Les trois principaux contrats de mariage
Publié par Stéphanie • le 29 juillet 2009
Si vous ne choisissez pas de contrat de manière explicite c’est le régime de la communauté réduite aux acquêts qui s’applique.
v Le régime de la communauté réduite aux acquêts
Il s’agit du contrat le plus choisi par les époux.
Les biens propres de chacun des époux
Chaque époux conserve la propriété des biens qui lui sont propres. C’est- à-dire des biens qui ont été acquis avant le mariage. Il gardera la propriété de tous les biens qui lui ont été donnés ou qu’il aura hérités même pendant le mariage. Cependant, les revenus de ces biens appartiennent aux deux époux car il ne s’agit plus de biens propres mais de biens communs.
Les biens communs
Les biens acquis pendant le mariage par les époux, conjointement ou séparément appartiennent à la communauté.
Par conséquent :
- En cas de dissolution du mariage, chaque époux va récupérer la moitié des biens acquis au cours du mariage même s’il ne l’a pas financé. Si le divorce est conflictuel, le partage s’avérera plus difficile en pratique. Cependant, si un des deux investit une somme qui lui était propre dans l’achat d’un bien commun, le jour de la dissolution, il aura droit à récompense.
- Chacun des époux peut administrer indépendamment de l’autre, les biens communs (exception : pour certaines transaction l’accord des deux époux est nécessaire).
- Attention : Un seul des deux époux peut mettre en danger l’économie du ménage notamment lorsqu’il possède une entreprise à risque. En cas de dettes obtenues pendant le mariage, les biens communs peuvent être saisis afin de les éponger. (les dettes antérieures au mariage ne peuvent être remboursées que sur les biens propres de celui qui possède cette dette).
Il s’agit de l’inconvénient principal de ce type de contrat. C’est pour cette raison que la loi Dutreil du 2 août 2003 protège l’autre époux en obligeant le commerçant ou l’artisan, marié sous le régime de la communauté légale ou universelle, d’apporter la preuve lors de sa demande d’immatriculation au registre du commerce et des sociétés ou au répertoire des métiers, que son conjoint a été informé des conséquences sur les biens communs des dettes contractées au titre de son activité indépendante. Une attestation sur l’honneur du conjoint permettra de justifier le respect de cette obligation.
Les gains et salaires
Les gains et salaires de chaque époux peuvent être saisis par le créancier de l’autre, seulement s’il s’agit de dettes relatives aux dépenses d’entretien du ménage ou d’éducation des enfants.
Le logement familial
Le consentement des deux époux est nécessaire pour en disposer même s’il appartient qu’à un seul d’entre eux.
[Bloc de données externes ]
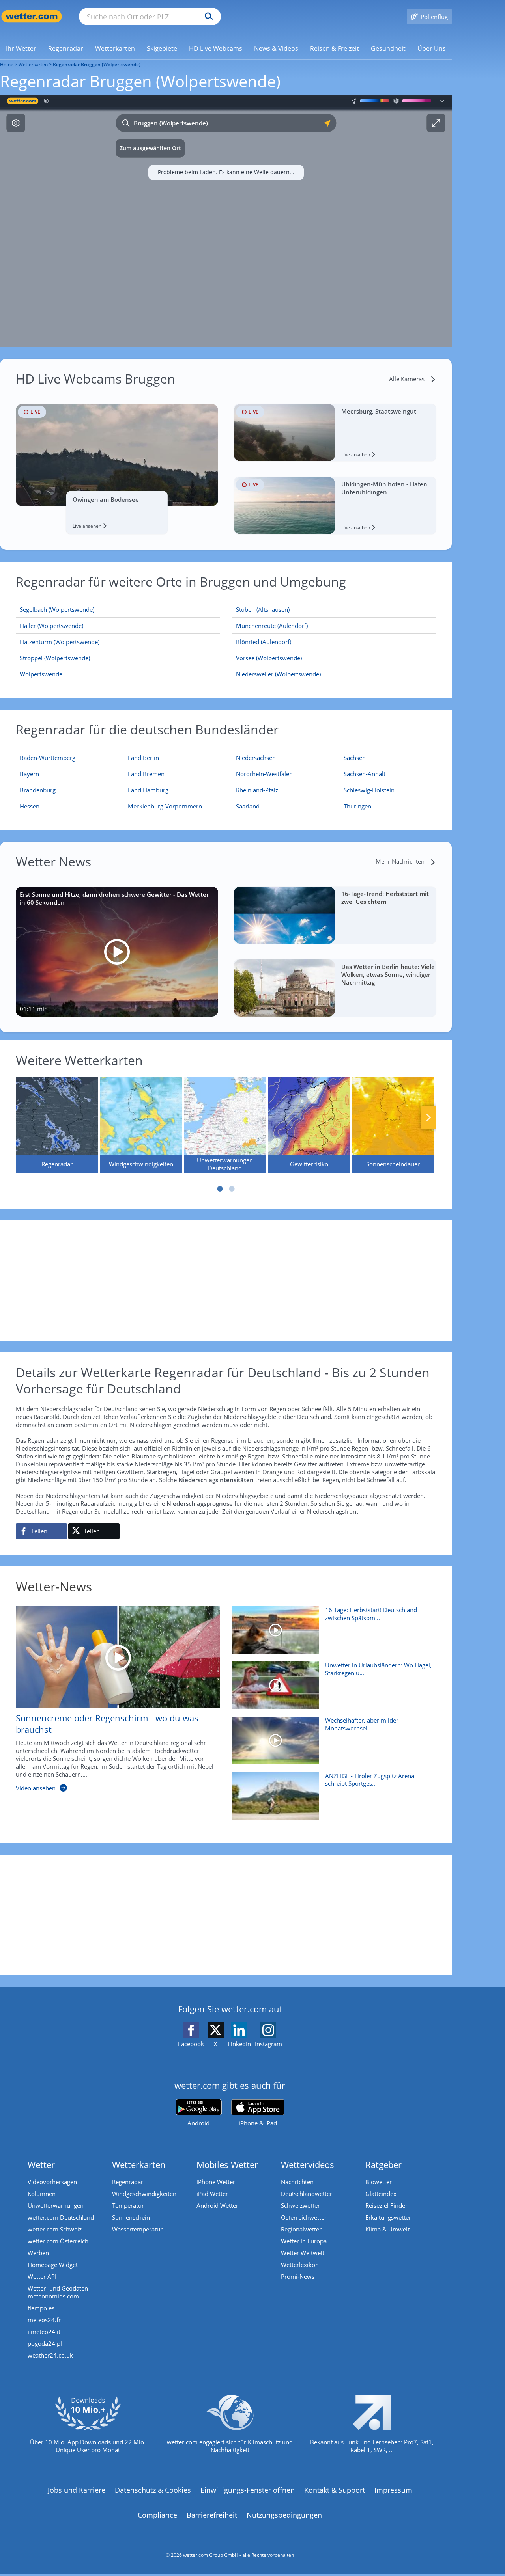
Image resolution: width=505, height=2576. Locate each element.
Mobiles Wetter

v Le régime de la communauté universelle
| Tous les biens appartiennent aux deux époux. |
Le conjoint survivant pourra disposer de tous les biens avec une fiscalité plus avantageuse. En effet, et sous réserve d’avoir préciser une clause d’attribution au dernier vivant, ce dernier ne payera pas de droits de succession.
Cependant, en cas de dissolution conflictuelle, le partage s’avérera douloureux et difficile e n pratique.
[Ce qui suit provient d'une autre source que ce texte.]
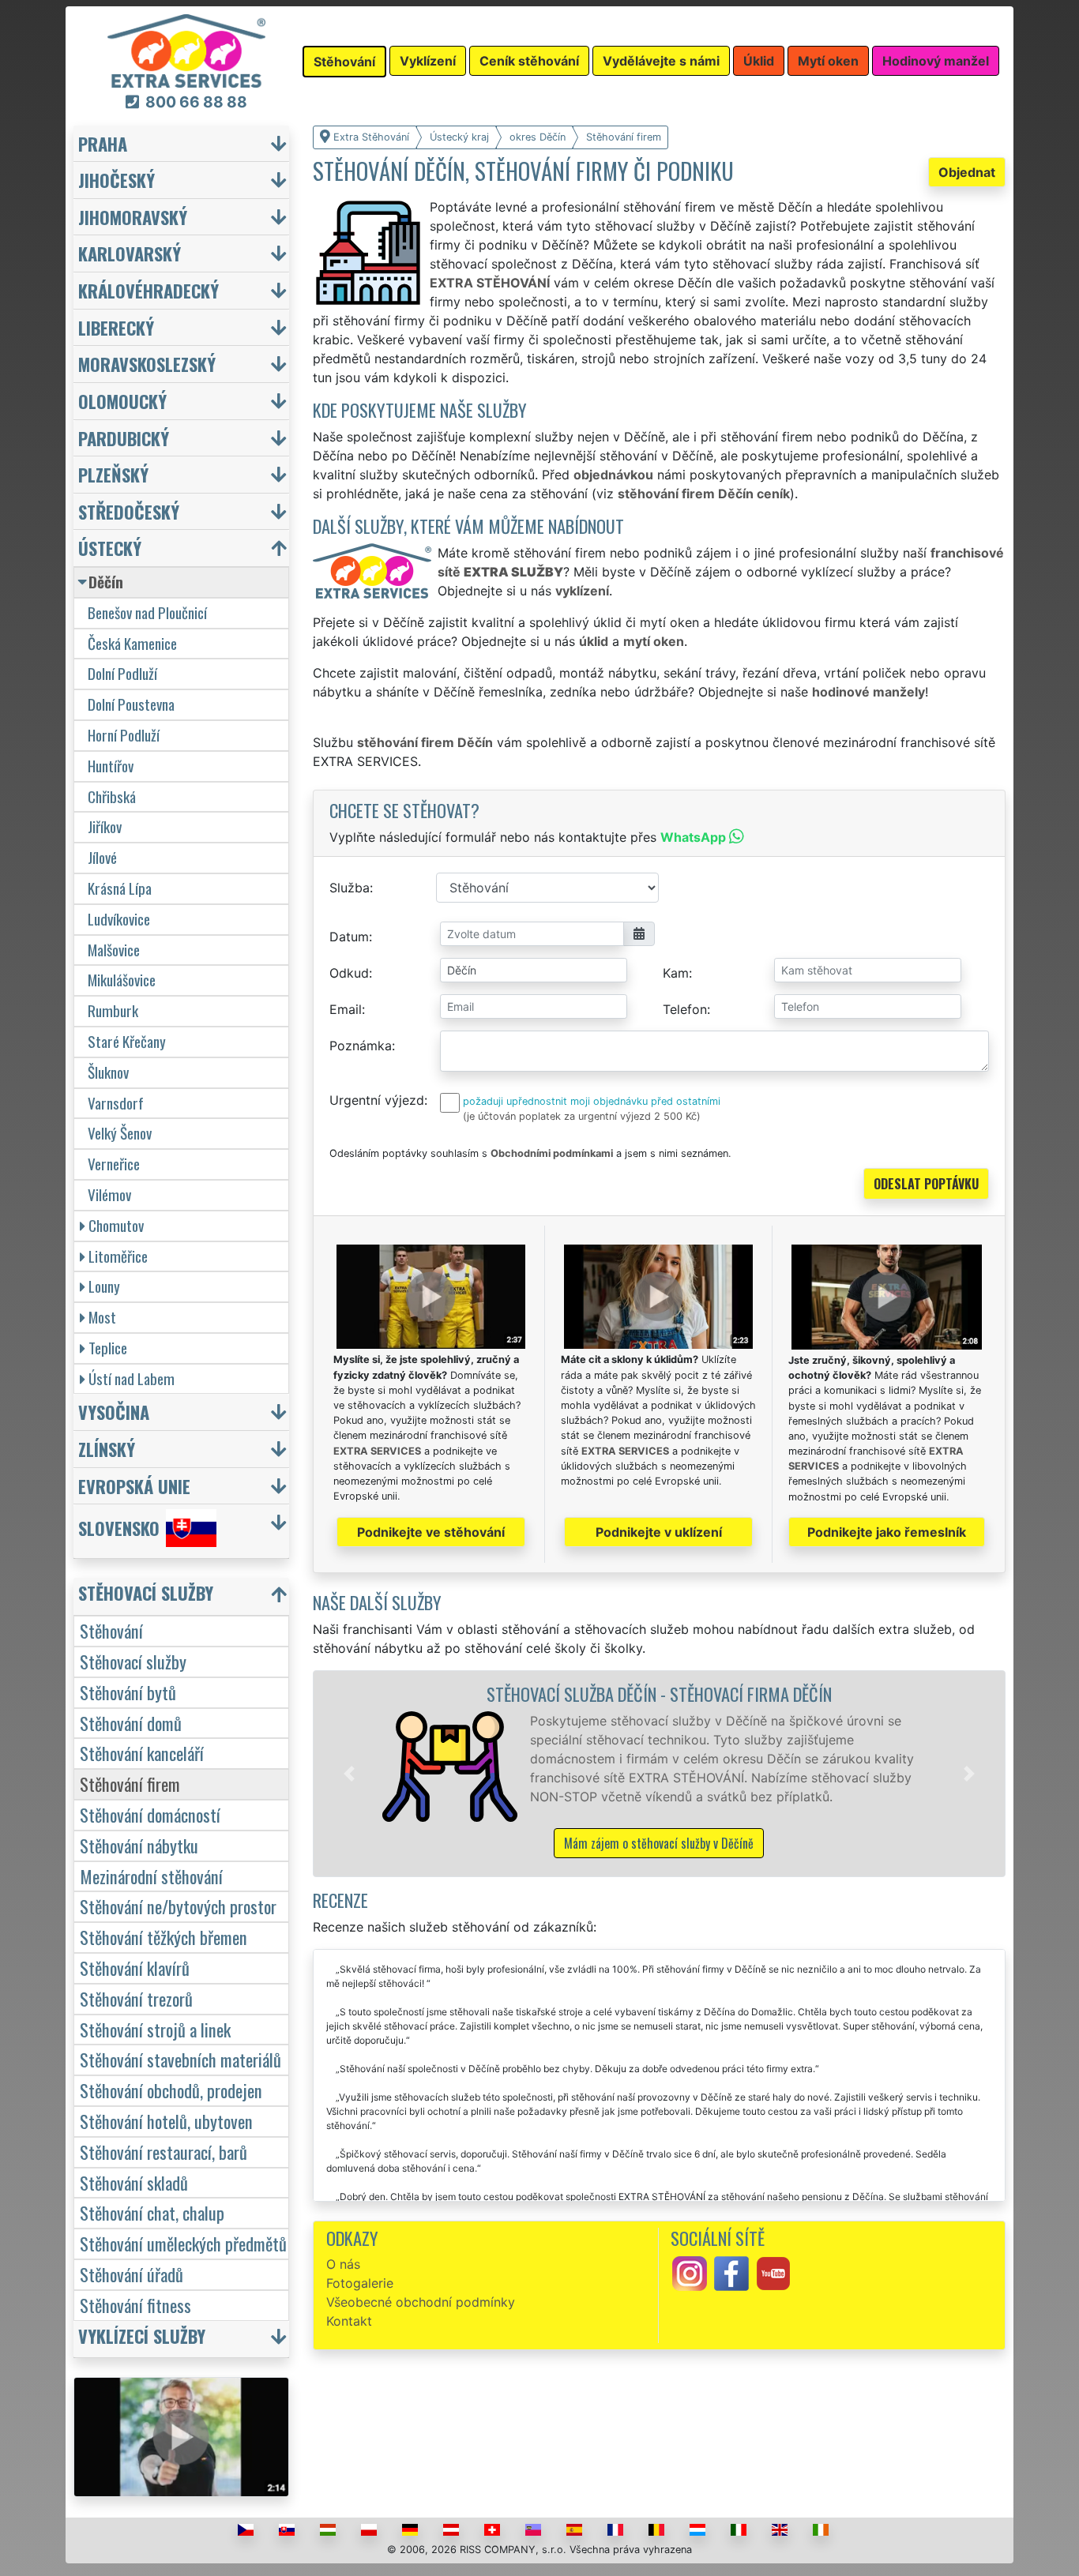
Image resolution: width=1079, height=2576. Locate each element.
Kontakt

Si une personne se marie sous ce régime alors qu’elle a eu des enfants d’un premier mariage, il faut que ce contrat soit établit devant notaire et il faut l’homologation du tribunal de Grande instance (ce qui en général est refusé car il est trop pénalisant par rapport aux enfants sauf s’il s’agit juste d’un changement de régime matrimonial c’est-à-dire que les enfants de l’un sont aussi les enfants de l’autre époux).
ATTENTION :
Toutes les dettes sont également à la charge de la communauté, qu’elles aient été contractés par l’un ou les deux époux.
La loi Dutreil s’applique aussi dans ce cas (voir précédemment).
v Le régime de la séparation de biens
| Chaque époux garde la propriété, la jouissance et la libre disposition de ses biens qu’ils aient été acquis avant ou pendant le mariage. (Sauf pour le logement familial, l’accord des deux époux est obligatoire). |
Si des biens ont été mis sous les deux noms, il s’agit de biens indivis et appartiennent aux deux époux selon leurs apports respectifs.
En cas de dettes, le créancier ne pourra saisir seulement les biens de son débiteur. (Sauf pour les dettes contractées pour l’entretien du ménage ou l’éducation des enfants).
Ce contrat doit être établi par un notaire.